What is being asked
Continue the passage below on the multivariate Normal distribution in canonical form, starting right after its final sentence.

[Document text — start]

## The multivariate Normal distribution in canonical form

\(
\def\fat#1{\boldsymbol{#1}}
\)
Let \(\fat{x}\) be a random vector with multivariate Normal distribution with expectation \(\fat{\mu}\) and variance matrix \(\Sigma\)
\[\begin{aligned}
& \fat{x} \sim \mathcal{N}(\fat{\mu}, \Sigma)
\end{aligned}\]
The pdf of \(\fat{x}\) is given by
\[\begin{aligned}
p(\fat{x}) = |2\pi\Sigma|^{-1/2} \exp-\frac{1}{2}\left\{ (\fat{x} - \fat{\mu})'\Sigma^{-1}(\fat{x} - \fat{\mu}) \right\}&
\end{aligned}\]

Defining the precision matrix \(Q=\Sigma^{-1}\), the log pdf of \(\fat{x}\) can be written as
\[\begin{aligned}
\log p(\fat{x}) & = const - \frac{1}{2} (\fat{x} - \fat\mu)'Q(\fat{x}-\fat\mu)\\
& = const' - \frac{1}{2} \fat{x}'Q\fat{x} + (Q\fat{\mu})'\fat{x}
\end{aligned}\]
where the additive constants do not depend on \(\fat{x}\).

[Document text — finish]
[Records supplied — start]

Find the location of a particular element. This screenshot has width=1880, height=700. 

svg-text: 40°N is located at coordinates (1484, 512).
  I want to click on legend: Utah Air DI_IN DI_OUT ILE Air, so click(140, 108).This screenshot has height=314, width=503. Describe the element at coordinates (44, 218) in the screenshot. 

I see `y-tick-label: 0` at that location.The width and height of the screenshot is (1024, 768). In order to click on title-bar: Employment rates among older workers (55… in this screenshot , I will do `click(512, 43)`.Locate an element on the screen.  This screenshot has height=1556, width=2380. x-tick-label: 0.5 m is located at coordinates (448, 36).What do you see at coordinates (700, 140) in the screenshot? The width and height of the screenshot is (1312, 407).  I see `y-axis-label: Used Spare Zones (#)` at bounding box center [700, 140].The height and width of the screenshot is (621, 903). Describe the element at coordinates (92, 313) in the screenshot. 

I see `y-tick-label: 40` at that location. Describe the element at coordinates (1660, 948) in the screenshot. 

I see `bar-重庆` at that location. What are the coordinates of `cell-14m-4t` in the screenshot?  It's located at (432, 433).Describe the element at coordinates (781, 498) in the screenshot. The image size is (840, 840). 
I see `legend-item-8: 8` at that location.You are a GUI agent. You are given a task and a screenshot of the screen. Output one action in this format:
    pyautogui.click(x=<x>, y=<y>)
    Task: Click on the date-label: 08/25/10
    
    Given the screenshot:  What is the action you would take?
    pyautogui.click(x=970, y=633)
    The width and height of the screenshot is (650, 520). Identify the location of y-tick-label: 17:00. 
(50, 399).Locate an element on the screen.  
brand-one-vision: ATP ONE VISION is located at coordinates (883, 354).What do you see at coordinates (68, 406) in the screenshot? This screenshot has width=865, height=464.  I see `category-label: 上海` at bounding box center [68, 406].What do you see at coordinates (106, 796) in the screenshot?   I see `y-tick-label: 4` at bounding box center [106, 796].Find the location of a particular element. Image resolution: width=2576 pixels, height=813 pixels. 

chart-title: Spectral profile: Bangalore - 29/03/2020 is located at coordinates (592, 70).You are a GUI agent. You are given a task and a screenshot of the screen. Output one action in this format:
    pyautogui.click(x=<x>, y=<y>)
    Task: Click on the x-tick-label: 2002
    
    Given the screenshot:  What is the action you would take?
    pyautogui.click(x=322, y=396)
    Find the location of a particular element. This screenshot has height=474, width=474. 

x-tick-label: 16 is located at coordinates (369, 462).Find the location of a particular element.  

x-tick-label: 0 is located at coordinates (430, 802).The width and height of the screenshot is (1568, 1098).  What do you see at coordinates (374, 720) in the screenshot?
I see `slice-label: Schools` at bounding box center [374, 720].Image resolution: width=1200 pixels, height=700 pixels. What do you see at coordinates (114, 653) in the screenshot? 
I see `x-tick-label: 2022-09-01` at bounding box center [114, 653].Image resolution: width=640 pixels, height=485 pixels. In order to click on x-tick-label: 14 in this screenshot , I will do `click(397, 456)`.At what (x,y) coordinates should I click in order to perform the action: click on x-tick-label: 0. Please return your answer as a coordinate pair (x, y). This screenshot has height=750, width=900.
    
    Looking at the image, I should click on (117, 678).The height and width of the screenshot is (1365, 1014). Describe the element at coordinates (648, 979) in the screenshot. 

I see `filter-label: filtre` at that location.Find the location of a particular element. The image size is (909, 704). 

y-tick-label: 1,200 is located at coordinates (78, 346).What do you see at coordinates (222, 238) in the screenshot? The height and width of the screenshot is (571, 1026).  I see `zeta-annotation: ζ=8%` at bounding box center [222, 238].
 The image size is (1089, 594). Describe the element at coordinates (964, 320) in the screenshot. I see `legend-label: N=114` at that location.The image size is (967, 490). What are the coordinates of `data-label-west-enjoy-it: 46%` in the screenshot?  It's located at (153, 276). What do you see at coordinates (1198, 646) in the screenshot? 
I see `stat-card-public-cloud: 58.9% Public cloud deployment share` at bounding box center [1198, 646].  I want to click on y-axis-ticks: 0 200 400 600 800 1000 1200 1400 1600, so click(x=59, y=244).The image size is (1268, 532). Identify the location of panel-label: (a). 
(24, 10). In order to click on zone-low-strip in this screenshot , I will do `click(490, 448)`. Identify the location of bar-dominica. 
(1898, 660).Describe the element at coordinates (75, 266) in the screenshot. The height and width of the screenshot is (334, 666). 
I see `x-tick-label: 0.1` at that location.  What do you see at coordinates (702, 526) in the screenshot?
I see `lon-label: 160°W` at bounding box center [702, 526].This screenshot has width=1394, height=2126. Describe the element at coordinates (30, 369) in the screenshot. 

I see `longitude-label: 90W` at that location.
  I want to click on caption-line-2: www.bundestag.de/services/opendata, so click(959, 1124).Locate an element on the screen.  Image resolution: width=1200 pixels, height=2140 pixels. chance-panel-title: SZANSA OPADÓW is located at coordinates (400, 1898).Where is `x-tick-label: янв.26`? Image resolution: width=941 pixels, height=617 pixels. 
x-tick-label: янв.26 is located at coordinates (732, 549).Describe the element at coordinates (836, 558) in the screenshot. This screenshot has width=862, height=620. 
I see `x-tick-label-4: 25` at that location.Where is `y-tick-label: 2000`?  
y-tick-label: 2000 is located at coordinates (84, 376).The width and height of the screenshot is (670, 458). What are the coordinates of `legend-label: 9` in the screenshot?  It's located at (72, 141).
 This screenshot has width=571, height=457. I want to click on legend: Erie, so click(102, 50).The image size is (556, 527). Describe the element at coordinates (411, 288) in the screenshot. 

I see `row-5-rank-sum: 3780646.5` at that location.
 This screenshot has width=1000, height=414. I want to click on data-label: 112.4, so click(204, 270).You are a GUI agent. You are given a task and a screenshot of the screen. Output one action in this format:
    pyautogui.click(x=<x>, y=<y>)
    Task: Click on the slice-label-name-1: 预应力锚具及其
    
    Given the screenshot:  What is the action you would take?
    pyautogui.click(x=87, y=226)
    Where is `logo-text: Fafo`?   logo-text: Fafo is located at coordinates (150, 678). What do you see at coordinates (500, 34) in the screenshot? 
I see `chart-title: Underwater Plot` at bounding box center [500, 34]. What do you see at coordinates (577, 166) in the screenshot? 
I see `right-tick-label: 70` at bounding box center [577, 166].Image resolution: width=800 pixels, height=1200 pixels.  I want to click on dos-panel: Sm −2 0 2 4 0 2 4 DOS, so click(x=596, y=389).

[Records supplied — finish]

Response
That is whenever we have a random vector \(\fat{x}\) whose log-pdf can be written in the form
\[\begin{aligned}
& \log p(\fat{x}) = const - \frac{1}{2} \fat{x}'Q\fat{x} + \fat{b}' \fat{x},
\end{aligned}\]
for some constant (positive-definite) matrix \(Q\), and some constant vector \(\fat{b}\), then we know that \(\fat{x}\) has a multivariate Normal distribution with expectation \(Q^{-1}\fat{b}\) and variance matrix \(Q^{-1}\)
\[\begin{aligned}
& \fat{x} \sim \mathcal{N}(Q^{-1}\fat{b}, Q^{-1}).
\end{aligned}\]

The Normal distribution written in terms of \(Q\) and \(\fat{b}\) is said to be in **canonical form**. For a Normal random vector with density given in canonical form with parametrs \(Q\) and \(\fat{b}\) we write
\[\begin{aligned}
& \fat{x} \sim \mathcal{N}_c(\fat{b}, Q).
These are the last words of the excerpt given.